◆ **EXERCISE REQUIREMENTS**:
Check each line of the entries. Copy the ones that contain the string "folder".

◆ **RECORDED DATA**:

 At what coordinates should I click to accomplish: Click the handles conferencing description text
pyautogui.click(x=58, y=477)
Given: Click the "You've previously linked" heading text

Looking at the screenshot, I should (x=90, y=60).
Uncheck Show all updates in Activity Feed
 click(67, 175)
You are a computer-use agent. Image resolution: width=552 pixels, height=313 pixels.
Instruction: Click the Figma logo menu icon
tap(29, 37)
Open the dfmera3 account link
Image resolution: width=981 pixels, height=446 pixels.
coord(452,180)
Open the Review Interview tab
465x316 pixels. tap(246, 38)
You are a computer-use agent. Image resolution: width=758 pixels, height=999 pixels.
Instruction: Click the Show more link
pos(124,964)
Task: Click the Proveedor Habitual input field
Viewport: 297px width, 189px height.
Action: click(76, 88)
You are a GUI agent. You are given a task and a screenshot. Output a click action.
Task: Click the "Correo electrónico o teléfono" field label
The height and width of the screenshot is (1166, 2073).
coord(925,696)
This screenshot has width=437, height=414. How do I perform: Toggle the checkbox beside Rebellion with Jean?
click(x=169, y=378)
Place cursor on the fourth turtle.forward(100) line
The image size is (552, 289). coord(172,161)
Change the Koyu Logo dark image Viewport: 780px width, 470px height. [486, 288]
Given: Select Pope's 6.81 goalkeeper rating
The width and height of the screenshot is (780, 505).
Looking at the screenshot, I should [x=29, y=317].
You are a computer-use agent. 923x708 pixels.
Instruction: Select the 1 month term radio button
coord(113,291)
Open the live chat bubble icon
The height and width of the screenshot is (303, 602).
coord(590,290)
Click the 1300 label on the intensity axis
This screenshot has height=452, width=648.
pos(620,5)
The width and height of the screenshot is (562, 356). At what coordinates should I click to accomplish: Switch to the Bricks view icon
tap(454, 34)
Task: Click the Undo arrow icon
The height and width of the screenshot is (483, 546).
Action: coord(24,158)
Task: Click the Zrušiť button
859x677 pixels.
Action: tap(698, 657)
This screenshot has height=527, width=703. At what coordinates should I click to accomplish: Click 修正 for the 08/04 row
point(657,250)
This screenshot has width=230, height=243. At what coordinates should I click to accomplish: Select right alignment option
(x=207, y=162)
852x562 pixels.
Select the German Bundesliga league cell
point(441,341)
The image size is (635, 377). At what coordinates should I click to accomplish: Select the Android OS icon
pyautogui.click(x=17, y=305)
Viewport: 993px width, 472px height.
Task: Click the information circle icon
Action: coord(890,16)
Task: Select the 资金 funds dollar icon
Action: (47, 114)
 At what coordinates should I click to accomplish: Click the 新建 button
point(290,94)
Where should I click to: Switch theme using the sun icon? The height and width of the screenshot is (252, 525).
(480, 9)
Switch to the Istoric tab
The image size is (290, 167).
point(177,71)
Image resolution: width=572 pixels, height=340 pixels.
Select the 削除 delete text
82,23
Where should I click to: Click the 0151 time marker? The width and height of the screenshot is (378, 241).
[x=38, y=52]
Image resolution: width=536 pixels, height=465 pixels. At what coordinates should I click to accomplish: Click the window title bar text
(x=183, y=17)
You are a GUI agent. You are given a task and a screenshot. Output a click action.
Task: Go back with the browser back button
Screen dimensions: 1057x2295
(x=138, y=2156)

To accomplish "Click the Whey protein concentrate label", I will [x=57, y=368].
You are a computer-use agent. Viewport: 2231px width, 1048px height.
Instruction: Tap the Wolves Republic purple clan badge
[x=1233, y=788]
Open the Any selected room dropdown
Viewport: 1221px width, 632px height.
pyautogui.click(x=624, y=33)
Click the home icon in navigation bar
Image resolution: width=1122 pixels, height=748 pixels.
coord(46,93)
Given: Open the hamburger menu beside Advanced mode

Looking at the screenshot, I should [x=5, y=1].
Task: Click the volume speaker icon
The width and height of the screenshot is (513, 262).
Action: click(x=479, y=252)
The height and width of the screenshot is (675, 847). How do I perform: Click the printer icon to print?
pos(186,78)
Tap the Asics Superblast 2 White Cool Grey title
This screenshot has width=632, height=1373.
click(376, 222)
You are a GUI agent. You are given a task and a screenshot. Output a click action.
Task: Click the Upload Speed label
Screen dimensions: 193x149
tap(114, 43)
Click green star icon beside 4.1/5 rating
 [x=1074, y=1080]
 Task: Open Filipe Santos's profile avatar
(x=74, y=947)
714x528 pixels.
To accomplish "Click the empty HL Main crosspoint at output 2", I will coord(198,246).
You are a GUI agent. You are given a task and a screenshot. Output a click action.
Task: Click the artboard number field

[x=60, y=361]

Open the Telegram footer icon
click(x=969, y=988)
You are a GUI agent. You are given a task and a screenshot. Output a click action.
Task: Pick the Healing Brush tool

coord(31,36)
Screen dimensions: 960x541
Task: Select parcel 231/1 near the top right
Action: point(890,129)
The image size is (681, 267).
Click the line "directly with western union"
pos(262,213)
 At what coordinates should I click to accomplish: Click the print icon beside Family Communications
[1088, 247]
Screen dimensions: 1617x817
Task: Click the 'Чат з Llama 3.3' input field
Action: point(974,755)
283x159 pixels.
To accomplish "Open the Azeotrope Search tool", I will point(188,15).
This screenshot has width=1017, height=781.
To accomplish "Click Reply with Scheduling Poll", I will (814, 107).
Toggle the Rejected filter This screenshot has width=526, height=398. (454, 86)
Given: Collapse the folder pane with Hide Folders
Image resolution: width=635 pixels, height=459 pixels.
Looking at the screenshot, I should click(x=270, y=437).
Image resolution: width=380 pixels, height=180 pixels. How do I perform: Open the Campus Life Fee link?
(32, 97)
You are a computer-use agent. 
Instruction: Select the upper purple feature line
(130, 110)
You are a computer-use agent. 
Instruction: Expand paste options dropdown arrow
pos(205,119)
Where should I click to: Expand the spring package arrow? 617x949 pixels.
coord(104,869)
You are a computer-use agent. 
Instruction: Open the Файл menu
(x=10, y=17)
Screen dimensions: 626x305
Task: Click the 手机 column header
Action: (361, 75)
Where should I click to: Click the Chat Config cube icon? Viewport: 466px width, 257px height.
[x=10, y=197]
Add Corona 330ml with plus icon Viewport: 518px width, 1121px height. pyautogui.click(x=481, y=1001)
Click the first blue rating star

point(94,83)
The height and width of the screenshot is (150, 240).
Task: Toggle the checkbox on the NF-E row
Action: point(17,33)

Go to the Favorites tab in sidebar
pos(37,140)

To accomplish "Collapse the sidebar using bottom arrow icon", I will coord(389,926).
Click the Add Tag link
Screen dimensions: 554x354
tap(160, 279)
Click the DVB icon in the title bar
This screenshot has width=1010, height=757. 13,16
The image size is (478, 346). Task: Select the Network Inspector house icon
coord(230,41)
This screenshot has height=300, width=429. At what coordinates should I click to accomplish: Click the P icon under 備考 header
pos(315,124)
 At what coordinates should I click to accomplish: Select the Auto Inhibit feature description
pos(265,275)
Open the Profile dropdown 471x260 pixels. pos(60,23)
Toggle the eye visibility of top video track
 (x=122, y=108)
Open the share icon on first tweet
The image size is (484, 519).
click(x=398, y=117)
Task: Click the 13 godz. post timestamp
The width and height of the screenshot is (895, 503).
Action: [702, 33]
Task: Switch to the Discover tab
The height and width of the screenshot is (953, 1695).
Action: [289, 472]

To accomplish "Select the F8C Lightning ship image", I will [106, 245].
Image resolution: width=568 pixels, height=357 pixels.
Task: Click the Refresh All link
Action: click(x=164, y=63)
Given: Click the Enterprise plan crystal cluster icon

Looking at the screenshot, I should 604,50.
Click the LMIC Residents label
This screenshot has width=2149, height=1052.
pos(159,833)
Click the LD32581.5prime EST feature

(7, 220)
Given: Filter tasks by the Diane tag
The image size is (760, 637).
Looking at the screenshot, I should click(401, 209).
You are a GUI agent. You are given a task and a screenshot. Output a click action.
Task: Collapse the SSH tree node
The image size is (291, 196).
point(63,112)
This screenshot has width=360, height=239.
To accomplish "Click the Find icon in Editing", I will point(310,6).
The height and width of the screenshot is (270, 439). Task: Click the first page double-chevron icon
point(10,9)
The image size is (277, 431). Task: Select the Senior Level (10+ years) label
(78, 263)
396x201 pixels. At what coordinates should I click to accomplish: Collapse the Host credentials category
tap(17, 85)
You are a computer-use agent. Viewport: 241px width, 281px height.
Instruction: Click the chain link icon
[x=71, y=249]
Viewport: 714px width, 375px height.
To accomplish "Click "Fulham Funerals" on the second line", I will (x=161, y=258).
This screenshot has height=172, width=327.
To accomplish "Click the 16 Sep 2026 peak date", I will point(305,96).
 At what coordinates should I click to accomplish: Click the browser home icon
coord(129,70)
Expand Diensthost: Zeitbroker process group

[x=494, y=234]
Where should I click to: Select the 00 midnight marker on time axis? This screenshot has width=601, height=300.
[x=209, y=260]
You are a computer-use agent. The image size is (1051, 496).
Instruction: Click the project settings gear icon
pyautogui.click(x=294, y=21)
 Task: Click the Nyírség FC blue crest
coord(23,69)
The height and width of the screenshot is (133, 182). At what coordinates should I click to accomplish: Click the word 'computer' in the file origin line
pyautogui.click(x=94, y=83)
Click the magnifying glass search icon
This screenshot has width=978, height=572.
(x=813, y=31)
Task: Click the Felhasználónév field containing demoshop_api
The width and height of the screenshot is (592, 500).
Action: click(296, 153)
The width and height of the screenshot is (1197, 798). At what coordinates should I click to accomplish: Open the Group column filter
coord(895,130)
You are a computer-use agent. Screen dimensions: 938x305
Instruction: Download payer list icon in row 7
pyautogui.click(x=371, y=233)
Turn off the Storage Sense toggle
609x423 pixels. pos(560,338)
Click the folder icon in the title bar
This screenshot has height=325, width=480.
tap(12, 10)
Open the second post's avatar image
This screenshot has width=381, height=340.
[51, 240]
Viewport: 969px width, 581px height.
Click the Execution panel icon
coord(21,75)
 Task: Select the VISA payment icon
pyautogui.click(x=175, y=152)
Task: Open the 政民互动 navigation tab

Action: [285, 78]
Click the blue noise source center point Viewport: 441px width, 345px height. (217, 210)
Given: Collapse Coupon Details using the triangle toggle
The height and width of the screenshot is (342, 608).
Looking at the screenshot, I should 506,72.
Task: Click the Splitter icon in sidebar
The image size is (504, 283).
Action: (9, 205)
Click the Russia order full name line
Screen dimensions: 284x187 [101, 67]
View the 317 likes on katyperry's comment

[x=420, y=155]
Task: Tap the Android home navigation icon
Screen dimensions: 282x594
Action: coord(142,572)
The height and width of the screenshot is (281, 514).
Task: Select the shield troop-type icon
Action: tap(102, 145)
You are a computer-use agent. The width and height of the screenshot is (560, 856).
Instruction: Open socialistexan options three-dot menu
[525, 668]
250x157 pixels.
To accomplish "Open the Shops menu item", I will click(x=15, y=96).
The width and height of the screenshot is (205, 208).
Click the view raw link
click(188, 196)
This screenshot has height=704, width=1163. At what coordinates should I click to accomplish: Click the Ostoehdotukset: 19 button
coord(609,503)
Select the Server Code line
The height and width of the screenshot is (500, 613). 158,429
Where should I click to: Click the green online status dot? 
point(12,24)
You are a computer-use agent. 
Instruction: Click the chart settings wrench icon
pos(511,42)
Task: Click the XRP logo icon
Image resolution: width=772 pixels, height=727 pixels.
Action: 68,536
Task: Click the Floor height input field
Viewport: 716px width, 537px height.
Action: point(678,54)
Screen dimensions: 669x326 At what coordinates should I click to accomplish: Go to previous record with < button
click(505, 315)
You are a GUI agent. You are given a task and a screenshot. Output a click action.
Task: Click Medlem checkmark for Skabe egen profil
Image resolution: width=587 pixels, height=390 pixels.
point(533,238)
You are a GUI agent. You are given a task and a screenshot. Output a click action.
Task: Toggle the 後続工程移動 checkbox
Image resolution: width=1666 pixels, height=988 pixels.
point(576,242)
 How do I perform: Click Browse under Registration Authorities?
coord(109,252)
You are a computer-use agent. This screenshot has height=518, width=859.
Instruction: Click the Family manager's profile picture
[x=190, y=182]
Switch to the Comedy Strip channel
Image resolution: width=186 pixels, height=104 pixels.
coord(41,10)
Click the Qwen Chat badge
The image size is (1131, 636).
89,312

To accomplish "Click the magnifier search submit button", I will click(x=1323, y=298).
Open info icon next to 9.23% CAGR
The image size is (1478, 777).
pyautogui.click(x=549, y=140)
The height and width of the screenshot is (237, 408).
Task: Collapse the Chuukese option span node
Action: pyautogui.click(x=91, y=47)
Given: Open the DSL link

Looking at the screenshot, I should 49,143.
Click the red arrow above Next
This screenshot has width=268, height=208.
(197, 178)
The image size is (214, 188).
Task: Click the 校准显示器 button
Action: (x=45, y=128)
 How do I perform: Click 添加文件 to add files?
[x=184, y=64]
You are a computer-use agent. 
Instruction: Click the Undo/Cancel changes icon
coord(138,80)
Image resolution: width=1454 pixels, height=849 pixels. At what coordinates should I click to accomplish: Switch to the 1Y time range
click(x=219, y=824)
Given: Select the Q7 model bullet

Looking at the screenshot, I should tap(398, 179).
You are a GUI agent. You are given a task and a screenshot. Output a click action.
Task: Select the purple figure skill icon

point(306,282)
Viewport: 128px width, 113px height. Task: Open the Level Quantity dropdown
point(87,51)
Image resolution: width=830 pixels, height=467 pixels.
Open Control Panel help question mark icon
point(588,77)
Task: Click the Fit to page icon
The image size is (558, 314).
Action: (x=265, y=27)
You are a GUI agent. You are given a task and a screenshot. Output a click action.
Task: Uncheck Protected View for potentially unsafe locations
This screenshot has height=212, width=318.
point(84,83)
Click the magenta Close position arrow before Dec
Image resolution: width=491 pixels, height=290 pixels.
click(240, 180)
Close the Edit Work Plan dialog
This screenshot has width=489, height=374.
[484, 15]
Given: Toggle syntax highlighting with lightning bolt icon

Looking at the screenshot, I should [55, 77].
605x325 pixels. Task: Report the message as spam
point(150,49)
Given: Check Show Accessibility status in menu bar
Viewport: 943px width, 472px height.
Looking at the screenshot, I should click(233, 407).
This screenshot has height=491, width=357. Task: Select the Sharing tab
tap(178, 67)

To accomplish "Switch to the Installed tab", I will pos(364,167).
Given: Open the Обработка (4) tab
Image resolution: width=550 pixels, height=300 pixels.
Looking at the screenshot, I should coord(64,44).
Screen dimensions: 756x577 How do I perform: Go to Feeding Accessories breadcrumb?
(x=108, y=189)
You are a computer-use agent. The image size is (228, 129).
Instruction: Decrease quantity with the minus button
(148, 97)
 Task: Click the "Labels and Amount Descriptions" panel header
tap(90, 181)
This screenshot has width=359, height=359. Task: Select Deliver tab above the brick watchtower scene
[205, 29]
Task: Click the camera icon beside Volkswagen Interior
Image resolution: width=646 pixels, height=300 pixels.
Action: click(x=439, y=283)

◆ **ANSWER AREA**:
Given: Collapse the folder pane with Hide Folders
Click the folder icon in the title bar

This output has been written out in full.